LA CHIESA PARROCCHIALE NATIVITA’ DI MARIA VERGINE IN FRINCO

La prima documentazione sulla chiesa è datata 19 aprile 1227: una convenzione fra il Comune di Asti ed il marchese Bonifacio del Monferrato fu redatta nella chiesa di Frinco, come riferisce il Codex Astensis.

La chiesa fu edificata di sicuro successivamente al castello, visto che si trova proprio a ridosso dello stesso e quindi avrebbe parzialmente impedito la realizzazione delle robuste fondamenta del maniero.

Dato che per molti secoli fu consuetudine tumulare i morti nelle chiese, e successivamente anche sepellirli nei sagrati o nelle immediate vicinanze (questo sino al 1750, anno in cui vennero emanate disposizioni che imposero la costruzione dei cimiteri esterni agli abitati), si presume che la chiesa attuale sorge sullo stesso punto di quella citata nel XIII secolo perché all’interno dell’edificio vi è un grande sepolcro e dietro la chiesa esisteva un antico cimitero.

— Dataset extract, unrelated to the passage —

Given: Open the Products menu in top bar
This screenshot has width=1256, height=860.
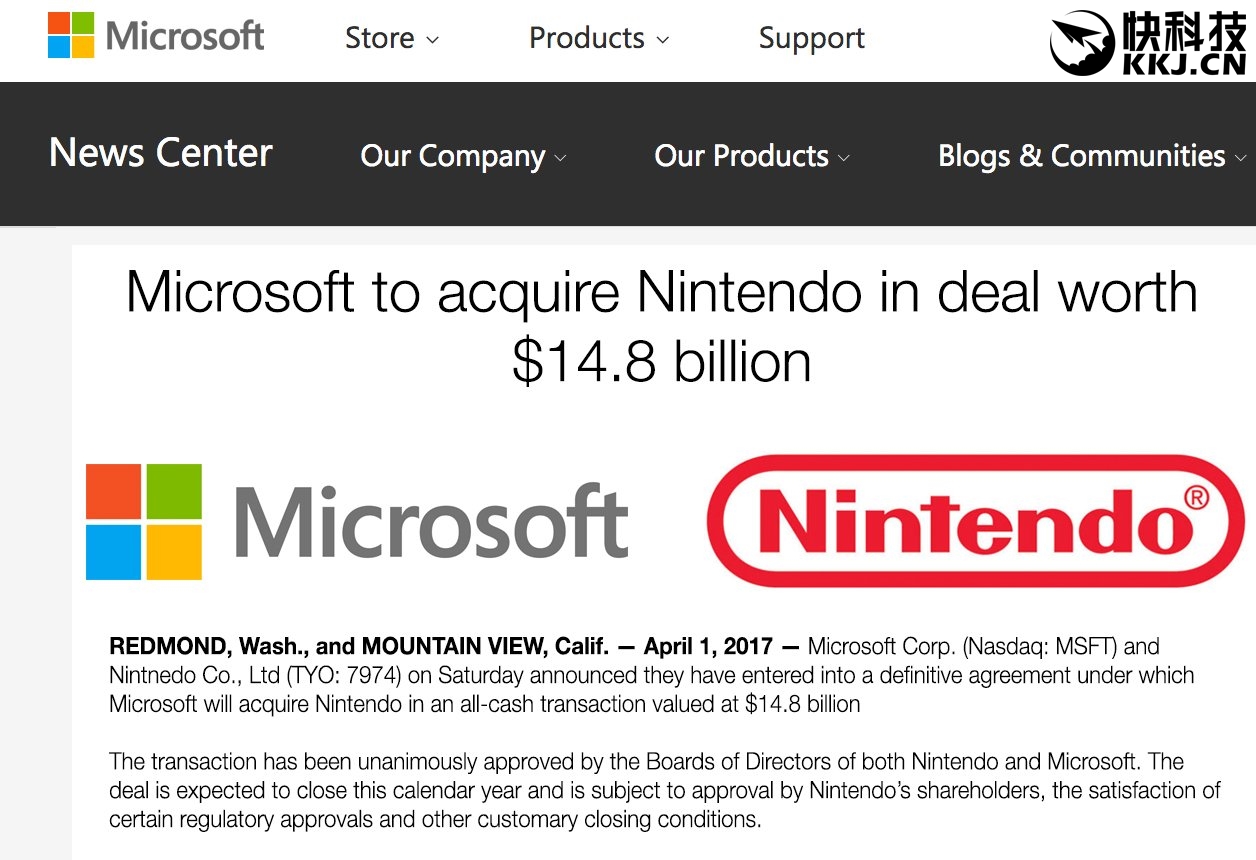Looking at the screenshot, I should [586, 38].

Nel 1345, sul Registro delle chiese della Diocesi di Asti, risulta che Frinco dipendesse dalla pieve di Cossombrato.
Sulla chiesa di Frinco esercitarono il loro potere anche i signori del castello, in particolare i Mazzetti, i quali avevano anche il diritto di consultazione per la nomina dei parroci.

Nel 1585 durante la visita pastorale del vescovo di Asti monsignor Angelo Peruzio, la chiesa di Frinco, nonostante fosse già stata nominata parrocchia, fu trovata piccola, male in arnese e sprovvista di pavimento.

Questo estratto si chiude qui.